Justiça

Caso Dom e Bruno: Justiça Federal envia pedido para transferir julgamento dos réus para Manaus

A solicitação do Ministério Público Federal (MPF) visa garantir a segurança dos envolvidos e a imparcialidade do júri popular, citando o histórico de violência e o contexto de conflito em Tabatinga

Escrito por Redação
18 de novembro de 2025
Foto: Reprodução redes sociais

O Tribunal Regional Federal da 1ª Região (TRF1) será o responsável por decidir a mudança do local de julgamento dos réus acusados pelas mortes do indigenista Bruno Pereira e do jornalista Dom Phillips. Na segunda-feira (17/11), a Justiça Federal em Tabatinga acatou o pedido de desaforamento, solicitado pelo Ministério Público Federal (MPF), e enviou o processo para a corte superior, solicitando a transferência para Manaus.

O processo, que já está pronto para ir a júri popular, tem como réus: 

  • Amarildo da Costa Oliveira;
  • Jefferson da Silva Lima;
  • Oseney da Costa de Oliveira. 

O MPF argumentou que a realização do julgamento em Tabatinga poderia comprometer a imparcialidade dos jurados e colocar em risco a segurança dos envolvidos.

O órgão destacou que Tabatinga é uma cidade de porte menor, com histórico de violência, o que, somado à periculosidade atribuída aos denunciados, representa um “risco concreto à segurança dos acusados, da população local e, sobretudo, à própria imparcialidade e segurança dos jurados”.

Além disso, o MPF frisou que o caso se insere em um contexto de disputa pela exploração de recursos naturais entre pescadores e indígenas na Terra Indígena Vale do Javari, no Oeste do Amazonas, onde Bruno e Dom desapareceram.

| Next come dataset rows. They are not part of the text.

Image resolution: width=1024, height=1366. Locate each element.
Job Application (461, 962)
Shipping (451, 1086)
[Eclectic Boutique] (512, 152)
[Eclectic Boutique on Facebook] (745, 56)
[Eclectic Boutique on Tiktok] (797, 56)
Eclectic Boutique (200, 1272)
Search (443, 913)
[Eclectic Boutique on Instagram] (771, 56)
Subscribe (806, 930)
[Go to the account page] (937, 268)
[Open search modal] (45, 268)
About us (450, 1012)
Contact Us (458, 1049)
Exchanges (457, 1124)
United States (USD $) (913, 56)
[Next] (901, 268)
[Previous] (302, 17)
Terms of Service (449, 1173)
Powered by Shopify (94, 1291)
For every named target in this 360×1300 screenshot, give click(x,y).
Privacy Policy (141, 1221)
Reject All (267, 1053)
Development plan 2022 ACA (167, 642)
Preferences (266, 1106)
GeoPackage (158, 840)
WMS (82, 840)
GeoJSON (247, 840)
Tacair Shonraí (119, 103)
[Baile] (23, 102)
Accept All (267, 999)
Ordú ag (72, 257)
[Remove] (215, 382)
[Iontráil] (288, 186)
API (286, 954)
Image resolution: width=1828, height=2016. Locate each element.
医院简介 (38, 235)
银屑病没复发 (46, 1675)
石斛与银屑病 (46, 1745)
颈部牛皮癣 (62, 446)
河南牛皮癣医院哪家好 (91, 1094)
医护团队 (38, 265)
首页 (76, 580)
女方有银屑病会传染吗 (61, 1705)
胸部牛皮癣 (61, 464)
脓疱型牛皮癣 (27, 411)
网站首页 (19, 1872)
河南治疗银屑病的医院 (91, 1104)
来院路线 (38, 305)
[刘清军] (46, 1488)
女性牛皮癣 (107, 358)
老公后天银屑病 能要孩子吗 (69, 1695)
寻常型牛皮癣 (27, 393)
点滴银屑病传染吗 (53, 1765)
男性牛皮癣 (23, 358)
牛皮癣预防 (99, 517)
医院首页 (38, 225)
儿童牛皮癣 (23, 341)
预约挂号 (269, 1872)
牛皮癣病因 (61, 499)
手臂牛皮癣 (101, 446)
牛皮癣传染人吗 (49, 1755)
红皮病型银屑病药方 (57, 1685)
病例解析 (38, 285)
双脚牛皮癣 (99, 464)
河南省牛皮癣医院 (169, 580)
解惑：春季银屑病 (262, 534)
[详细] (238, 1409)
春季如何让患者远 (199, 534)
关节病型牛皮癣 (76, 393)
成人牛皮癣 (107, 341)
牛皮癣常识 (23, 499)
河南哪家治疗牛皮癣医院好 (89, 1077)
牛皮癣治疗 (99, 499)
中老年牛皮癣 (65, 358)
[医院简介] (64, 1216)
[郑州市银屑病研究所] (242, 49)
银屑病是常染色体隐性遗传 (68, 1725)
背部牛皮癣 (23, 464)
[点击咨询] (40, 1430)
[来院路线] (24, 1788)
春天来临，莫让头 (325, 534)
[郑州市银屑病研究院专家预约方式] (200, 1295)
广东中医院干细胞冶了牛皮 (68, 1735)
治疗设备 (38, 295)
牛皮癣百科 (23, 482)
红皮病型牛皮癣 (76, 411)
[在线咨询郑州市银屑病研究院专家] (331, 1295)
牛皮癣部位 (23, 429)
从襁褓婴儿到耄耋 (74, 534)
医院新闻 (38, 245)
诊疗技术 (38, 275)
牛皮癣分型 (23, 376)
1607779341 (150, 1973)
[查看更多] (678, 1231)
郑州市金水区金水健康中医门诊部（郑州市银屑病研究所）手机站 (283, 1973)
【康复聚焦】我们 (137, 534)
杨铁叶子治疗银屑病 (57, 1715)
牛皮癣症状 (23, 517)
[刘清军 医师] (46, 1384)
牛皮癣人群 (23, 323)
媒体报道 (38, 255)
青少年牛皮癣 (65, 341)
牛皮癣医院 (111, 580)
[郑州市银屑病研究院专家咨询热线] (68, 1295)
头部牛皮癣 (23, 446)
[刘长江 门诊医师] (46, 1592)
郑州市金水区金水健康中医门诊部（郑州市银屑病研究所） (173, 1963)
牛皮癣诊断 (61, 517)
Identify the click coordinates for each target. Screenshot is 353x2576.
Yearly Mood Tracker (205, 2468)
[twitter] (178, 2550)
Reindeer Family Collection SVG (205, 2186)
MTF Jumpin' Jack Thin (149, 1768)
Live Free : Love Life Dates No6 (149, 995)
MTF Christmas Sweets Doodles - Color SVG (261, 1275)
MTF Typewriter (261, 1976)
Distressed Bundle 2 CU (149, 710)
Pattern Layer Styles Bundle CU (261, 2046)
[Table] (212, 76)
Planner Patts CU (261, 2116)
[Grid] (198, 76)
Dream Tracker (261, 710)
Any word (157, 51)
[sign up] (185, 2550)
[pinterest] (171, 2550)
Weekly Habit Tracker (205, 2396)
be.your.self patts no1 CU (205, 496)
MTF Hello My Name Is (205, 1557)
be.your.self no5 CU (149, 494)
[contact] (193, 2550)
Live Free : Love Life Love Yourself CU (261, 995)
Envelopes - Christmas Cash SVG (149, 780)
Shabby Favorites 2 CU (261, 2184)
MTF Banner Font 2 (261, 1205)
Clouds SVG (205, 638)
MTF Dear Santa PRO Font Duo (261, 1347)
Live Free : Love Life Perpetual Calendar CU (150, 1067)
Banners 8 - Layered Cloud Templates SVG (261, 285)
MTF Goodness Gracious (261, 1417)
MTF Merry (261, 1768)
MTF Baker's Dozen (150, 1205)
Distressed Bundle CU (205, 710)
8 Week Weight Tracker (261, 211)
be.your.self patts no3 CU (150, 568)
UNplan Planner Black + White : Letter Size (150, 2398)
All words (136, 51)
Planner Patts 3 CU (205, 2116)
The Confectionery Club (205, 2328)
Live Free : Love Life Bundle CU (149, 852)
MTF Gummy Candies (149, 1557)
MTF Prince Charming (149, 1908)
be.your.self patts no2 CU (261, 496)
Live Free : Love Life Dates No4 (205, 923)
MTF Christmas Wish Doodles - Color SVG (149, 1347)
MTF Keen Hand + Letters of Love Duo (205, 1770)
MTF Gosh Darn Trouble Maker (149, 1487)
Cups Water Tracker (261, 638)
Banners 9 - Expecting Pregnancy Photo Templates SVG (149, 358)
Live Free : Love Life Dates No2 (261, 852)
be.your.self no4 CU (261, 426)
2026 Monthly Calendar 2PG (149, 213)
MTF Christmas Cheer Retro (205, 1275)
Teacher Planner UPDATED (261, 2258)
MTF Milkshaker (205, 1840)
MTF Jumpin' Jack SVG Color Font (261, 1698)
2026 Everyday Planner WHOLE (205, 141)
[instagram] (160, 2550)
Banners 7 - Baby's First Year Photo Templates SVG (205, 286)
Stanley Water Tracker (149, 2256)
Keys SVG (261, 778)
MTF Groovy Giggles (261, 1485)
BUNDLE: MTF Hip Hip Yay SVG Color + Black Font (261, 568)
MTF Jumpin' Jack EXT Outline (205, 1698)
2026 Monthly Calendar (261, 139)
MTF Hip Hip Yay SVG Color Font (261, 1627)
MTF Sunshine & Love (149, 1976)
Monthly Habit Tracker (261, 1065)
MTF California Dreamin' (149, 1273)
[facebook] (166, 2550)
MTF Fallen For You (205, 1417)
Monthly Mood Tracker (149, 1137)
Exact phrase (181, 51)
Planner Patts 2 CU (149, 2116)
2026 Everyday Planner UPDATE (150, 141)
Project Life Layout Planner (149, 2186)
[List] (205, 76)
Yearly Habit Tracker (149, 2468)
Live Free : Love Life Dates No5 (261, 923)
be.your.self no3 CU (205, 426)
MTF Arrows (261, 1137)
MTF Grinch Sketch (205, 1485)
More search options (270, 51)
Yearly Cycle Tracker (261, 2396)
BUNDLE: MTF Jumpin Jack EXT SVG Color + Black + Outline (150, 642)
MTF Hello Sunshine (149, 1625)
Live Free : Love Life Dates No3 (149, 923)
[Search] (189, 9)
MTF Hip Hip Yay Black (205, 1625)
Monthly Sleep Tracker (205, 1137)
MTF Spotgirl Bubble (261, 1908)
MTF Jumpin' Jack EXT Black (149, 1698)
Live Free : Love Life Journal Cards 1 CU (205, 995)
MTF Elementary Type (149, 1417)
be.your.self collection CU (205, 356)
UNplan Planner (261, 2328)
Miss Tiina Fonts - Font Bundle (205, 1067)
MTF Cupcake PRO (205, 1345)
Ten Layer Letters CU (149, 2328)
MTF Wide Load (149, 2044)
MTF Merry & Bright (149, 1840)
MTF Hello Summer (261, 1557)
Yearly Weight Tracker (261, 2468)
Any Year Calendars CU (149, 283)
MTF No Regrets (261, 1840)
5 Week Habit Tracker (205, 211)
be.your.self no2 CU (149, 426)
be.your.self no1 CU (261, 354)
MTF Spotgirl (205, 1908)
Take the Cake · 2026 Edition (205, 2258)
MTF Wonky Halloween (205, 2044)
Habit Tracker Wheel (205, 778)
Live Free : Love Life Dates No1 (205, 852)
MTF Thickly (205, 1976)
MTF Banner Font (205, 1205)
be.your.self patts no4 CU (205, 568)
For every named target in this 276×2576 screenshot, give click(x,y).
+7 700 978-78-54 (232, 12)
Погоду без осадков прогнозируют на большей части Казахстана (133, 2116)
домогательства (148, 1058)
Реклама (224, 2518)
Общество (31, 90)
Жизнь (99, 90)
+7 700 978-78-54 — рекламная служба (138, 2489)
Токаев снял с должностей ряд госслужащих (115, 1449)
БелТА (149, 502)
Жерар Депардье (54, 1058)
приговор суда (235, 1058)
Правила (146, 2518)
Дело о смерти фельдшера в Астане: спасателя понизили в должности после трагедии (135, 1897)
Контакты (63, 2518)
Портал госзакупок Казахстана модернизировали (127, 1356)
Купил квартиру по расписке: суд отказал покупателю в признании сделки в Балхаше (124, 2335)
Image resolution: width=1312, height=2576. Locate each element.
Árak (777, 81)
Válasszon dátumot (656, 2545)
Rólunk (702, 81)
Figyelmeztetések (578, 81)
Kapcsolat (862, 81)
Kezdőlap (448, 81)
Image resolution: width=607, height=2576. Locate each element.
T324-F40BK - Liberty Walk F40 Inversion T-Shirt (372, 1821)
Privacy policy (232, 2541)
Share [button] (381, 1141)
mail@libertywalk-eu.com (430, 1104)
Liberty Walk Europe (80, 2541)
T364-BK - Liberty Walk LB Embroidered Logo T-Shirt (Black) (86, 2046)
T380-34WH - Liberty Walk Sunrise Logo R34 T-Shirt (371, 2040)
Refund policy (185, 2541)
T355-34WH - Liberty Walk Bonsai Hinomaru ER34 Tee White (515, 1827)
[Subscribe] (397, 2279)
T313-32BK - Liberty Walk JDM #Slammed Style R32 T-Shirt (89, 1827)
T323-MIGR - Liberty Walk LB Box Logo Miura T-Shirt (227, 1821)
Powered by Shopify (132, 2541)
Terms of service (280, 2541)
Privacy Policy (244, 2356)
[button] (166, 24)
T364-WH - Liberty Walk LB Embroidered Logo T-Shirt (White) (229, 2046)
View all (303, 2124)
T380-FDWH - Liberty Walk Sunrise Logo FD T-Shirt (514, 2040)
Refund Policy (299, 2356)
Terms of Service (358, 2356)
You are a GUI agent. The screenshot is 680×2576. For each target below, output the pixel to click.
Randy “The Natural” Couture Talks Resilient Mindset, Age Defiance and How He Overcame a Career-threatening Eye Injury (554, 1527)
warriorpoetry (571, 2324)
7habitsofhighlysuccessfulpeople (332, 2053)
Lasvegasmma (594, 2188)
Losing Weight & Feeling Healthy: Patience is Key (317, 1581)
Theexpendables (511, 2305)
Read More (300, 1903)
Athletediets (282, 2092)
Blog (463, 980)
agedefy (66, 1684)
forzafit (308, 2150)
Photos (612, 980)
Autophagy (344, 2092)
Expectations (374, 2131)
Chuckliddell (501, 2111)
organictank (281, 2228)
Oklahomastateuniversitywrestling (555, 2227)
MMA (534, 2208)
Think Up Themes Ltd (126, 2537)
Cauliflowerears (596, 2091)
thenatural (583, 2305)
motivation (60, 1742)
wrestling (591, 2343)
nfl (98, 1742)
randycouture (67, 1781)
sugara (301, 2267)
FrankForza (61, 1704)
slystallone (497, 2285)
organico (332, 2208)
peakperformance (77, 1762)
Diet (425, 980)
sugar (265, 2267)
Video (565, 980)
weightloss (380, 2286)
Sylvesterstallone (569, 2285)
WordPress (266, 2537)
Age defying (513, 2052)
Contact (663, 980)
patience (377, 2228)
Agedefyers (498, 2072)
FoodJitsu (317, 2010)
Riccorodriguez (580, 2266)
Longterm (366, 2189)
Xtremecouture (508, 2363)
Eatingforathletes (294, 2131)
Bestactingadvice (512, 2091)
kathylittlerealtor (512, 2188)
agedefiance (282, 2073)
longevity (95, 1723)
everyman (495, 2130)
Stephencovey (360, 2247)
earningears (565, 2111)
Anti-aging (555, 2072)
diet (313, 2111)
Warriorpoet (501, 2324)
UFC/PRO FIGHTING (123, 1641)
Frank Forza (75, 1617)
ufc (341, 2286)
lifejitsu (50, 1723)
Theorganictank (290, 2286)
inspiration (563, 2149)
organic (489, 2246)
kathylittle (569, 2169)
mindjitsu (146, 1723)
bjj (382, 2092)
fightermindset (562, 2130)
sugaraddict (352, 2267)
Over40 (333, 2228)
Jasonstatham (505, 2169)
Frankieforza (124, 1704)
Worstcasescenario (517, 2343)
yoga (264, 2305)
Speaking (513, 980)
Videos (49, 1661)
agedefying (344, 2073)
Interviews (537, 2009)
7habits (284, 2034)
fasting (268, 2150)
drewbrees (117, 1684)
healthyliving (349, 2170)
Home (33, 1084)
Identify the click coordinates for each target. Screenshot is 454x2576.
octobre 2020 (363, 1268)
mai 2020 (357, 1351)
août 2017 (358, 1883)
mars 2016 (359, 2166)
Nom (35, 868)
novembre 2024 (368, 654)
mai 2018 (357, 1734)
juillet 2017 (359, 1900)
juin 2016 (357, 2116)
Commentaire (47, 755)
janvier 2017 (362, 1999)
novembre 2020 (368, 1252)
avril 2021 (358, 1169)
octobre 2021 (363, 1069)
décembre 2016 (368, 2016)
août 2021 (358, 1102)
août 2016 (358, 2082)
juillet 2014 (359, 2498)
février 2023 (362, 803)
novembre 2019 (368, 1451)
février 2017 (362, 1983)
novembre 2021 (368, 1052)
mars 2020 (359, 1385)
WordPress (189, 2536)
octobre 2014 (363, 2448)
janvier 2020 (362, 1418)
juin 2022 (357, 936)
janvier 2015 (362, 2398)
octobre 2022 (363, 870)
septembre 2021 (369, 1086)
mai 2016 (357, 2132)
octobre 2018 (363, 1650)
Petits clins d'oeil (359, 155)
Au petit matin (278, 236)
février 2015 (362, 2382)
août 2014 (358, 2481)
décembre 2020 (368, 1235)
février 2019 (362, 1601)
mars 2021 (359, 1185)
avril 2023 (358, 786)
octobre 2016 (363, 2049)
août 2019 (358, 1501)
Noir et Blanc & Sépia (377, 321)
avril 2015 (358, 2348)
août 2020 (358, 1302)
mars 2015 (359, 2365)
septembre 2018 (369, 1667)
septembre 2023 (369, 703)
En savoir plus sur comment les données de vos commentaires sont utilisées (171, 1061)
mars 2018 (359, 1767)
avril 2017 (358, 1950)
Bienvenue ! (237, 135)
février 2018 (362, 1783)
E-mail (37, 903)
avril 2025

O perfil da população local, majoritariamente composta por ribeirinhos e indígenas, poderia influenciar a análise do júri.

Decisões da Justiça

Na mesma decisão, a juíza federal responsável rejeitou pedidos da defesa para anular o processo e para anexar reportagens jornalísticas aos autos, alegando ausência de fundamento legal para a anulação e afirmando que matérias da imprensa não possuem valor probatório.

A Justiça também determinou que outros dois processos relacionados ao caso, um sobre organização criminosa e outro sobre ocultação de cadáver, sejam concluídos e anexados ao processo principal. O objetivo é que o julgamento ocorra de forma conjunta, evitando decisões contraditórias.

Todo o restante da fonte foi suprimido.